Repubblica 8.10.16
Perché con Trump i media non possono essere imparziali
Perfino il Nyt ha rinunciato alle sue cautele per smascherare le bugie del tycoon
di Timothy Garton Ash
TRUMP
 indossa l’inganno come una seconda pelle». A parlare è Nathan, un 
piccolo imprenditore che ho incontrato giorni fa a Chicago. Non avrei 
saputo trovare un’espressione migliore. Da uno studio recente è emerso 
che nei discorsi di Donald Trump ricorrono in media una menzogna o 
un’inesattezza ogni cinque minuti. Qui negli Usa infuria il dibattito 
sulla copertura mediatica da riservare a questo demagogo narcisista, 
bugiardo, ignorante e pericoloso. Ma la situazione in cui versano i 
media stessi è parte del problema.
Secondo l’opinione prevalente 
in campo giornalistico i conduttori televisivi e i cronisti dovrebbero 
smascherarlo quando infila una balla dopo l’altra, come ha fatto Leslie 
Holt della Nbc nel suo ruolo di moderatore del dibattito con Clinton. 

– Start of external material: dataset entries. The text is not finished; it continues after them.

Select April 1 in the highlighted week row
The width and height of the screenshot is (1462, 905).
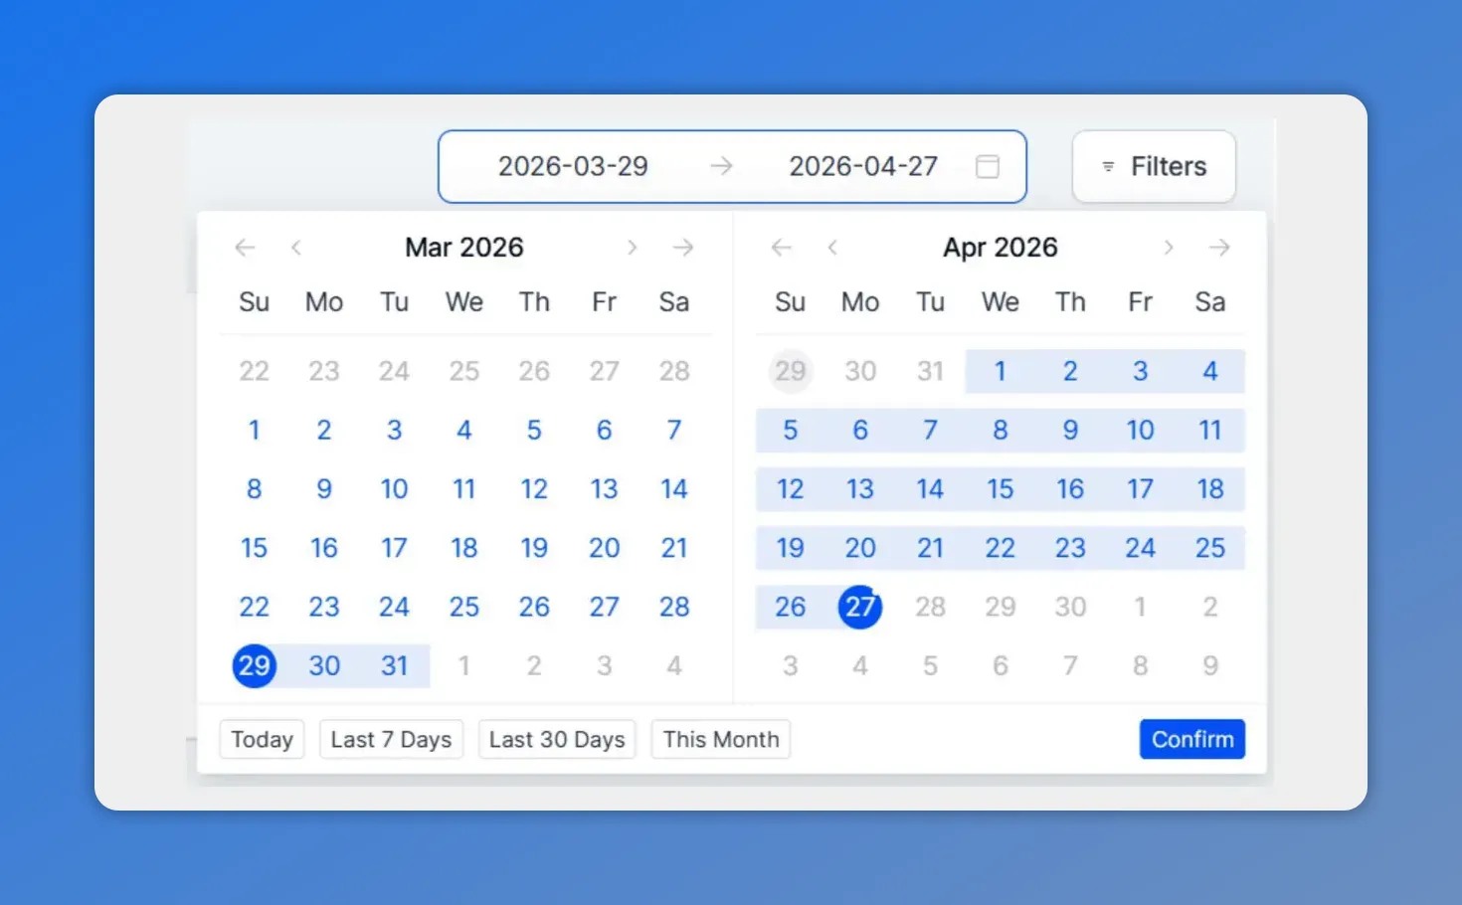[1001, 371]
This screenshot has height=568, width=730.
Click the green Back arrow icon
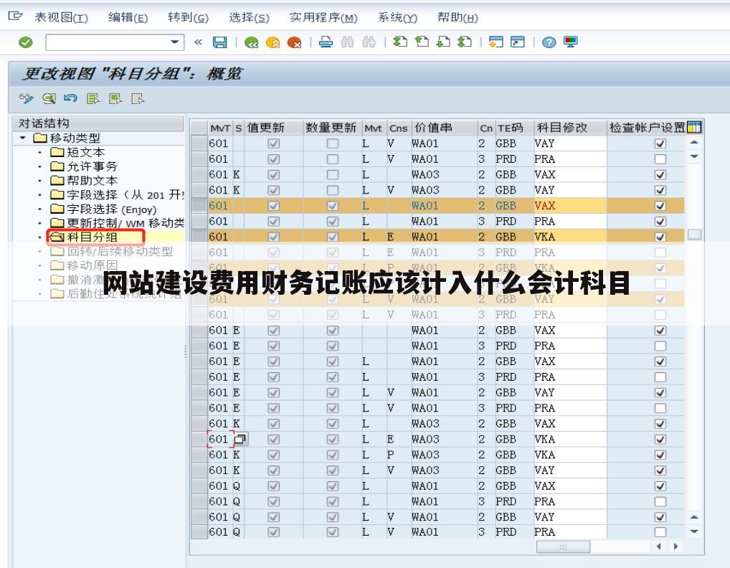point(250,42)
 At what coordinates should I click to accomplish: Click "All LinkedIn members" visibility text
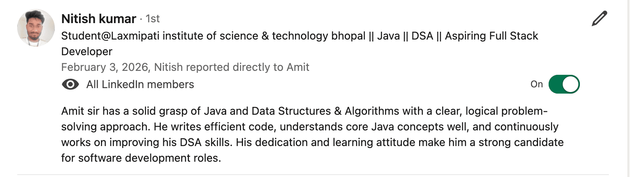[140, 85]
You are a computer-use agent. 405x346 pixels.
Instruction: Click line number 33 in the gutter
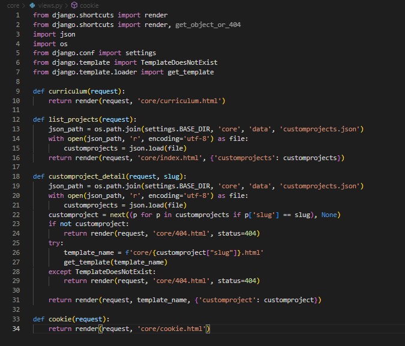point(16,319)
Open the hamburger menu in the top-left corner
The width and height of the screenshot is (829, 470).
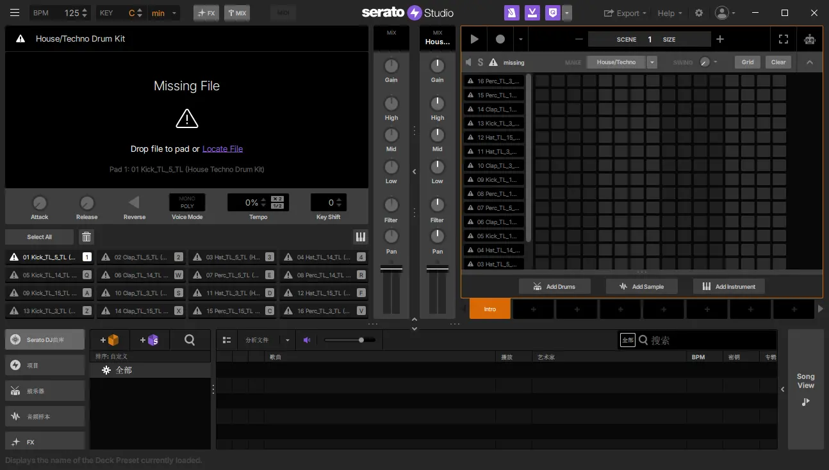point(15,13)
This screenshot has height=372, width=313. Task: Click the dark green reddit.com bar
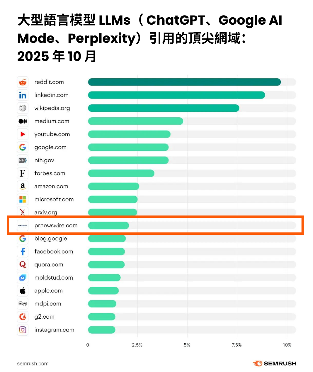184,82
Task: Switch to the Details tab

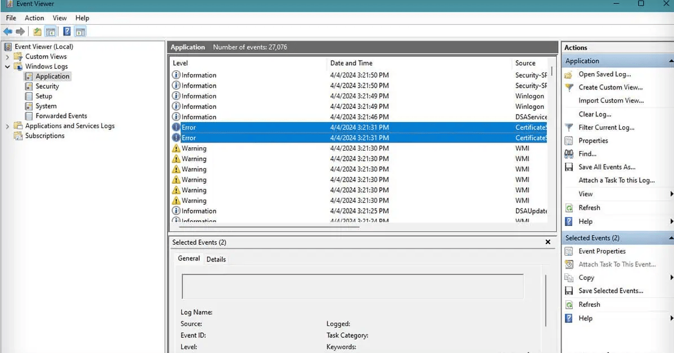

Fingersi imparziali di fronte a due candidati tanto diversi sotto il 
profilo qualitativo e della serietà significherebbe cader preda di quel 
pregiudizio che l’opinionista Brooke Gladstone ha definito Fairness 
Bias, ovvero l’ossessione della correttezza. «Grazie Professor Smith, 
per averci esposto la sua tesi secondo cui la terra è rotonda, ora 
concediamo altrettanto spazio e rispetto a quella del Signor Jones, 
secondo cui è piatta». Se vi serve un esempio recente di questa 
ossessione, basta che pensiate a come la nostra timida e intimidita Bbc 
ha coperto la campagna referendaria per Brexit.
È interessante 
notare che persino il New York Times — non per nulla soprannominato “la 
dama grigia” — ha rinunciato alla sua classica rigida imparzialità e 
alle cautele da zitella. Non passa giorno che non escano articoli che 
fanno la pelle a Trump. C’è da dire che la cronaca, pur offrendo ottimi 
pezzi di giornalismo investigativo sul passato di Trump come 
imprenditore, ciarlatano e fanatico, oggi scivola in aggettivi, ed 
espressioni peggiorative che un tempo avrebbero suscitato la 
disapprovazione della dama grigia dietro la sua tazza di tè.
Capisco
 perfettamente perché il New York Times ha abbandonato la prassi 
normale. In un editoriale ha definito Trump «il peggior candidato mai 
proposto da un grande partito in tutta la storia americana moderna ». 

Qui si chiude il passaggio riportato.